The Analyst Console — What Analysts Actually Do

A Tier-1 SOC analyst's working day is dominated by the alert queue — a prioritised list of security alerts requiring triage. In a mature SOC, this queue is surfaced through a case management or SOAR interface that presents each alert with pre-populated enrichment data: IOC reputation, asset criticality, user risk score, similar recent alerts. The analyst's task is to evaluate this context, determine whether the alert represents a genuine threat, and document their decision with reasoning.

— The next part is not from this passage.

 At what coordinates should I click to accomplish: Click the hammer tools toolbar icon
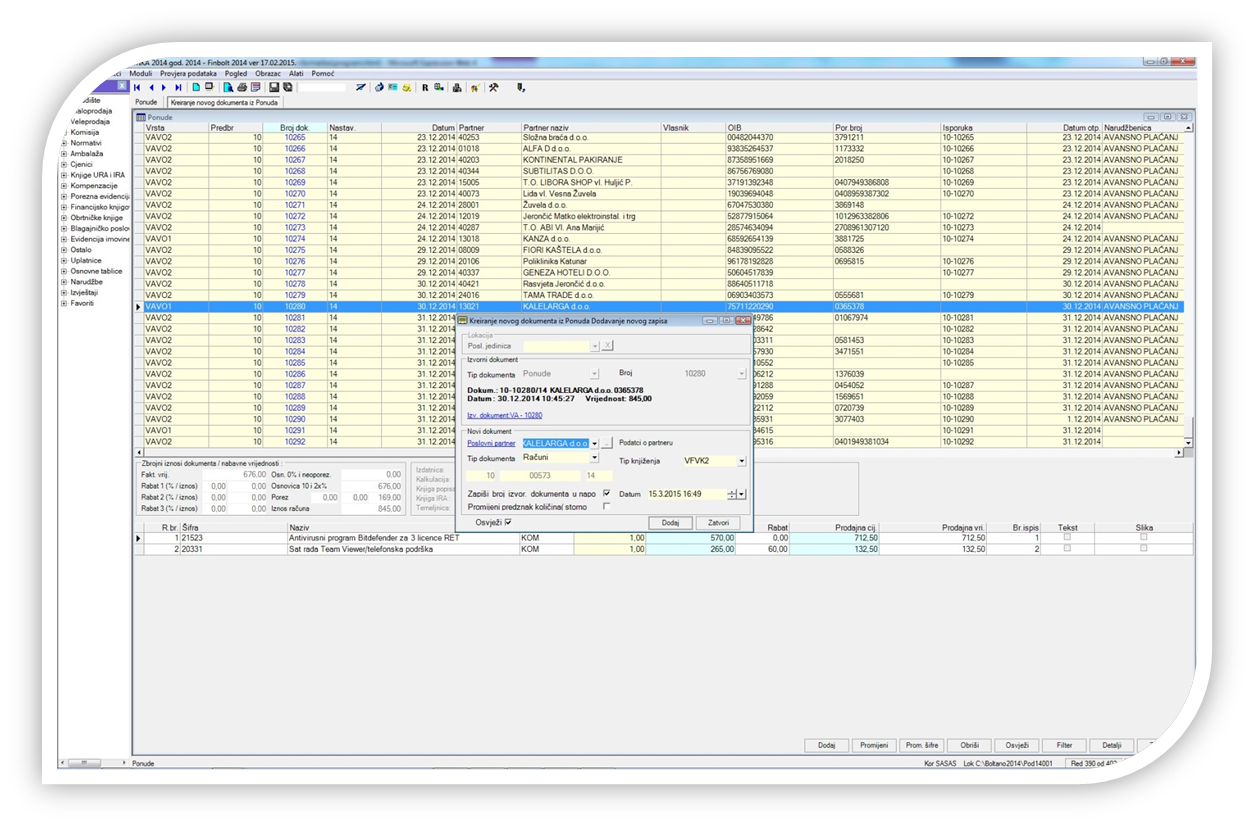click(x=493, y=88)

In immature SOCs, the analyst opens raw SIEM alerts with no enrichment, manually looks up each IOC, and fills in a bare-minimum ticket. The difference in analyst throughput and decision quality between these two scenarios is enormous — and closing that gap is one of the primary returns on investment from SOAR and TIP deployment.

Key Takeaways — Chapter 2
  • Evaluate the technology stack architecturally — how tools connect and data flows matters more than individual tool benchmarks
  • Agent-based collection provides richer, lower-latency data; syslog is simpler but lossy; API collection introduces latency
  • SIEM functions: collection → normalisation → correlation → presentation — each layer requires deliberate configuration
  • Data lake architecture separates cheap storage from expensive indexing — enables long retention at manageable cost
  • Pre-populated alert enrichment is one of the most impactful improvements to analyst throughput — the gap between raw alerts and enriched cases is enormous
Chapter 03 · ~16 min · Data Sources

Log Collection & Data Sources

What to collect, Windows audit policy, Sysmon, Linux auditd, DNS and proxy logs, cloud sources, identity logs, and retention strategy

The most common SIEM failure mode is not a technology problem — it is a data problem. Organisations invest in SIEM platforms, pay for licences, deploy analysts, and then discover that when an incident occurs, the relevant logs were never collected, were collected with insufficient fidelity, or were collected but expired before the investigation needed them. Effective log collection is unglamorous operational work that pays off dramatically when it matters. This chapter covers what to collect, how to configure it, and how to retain it intelligently.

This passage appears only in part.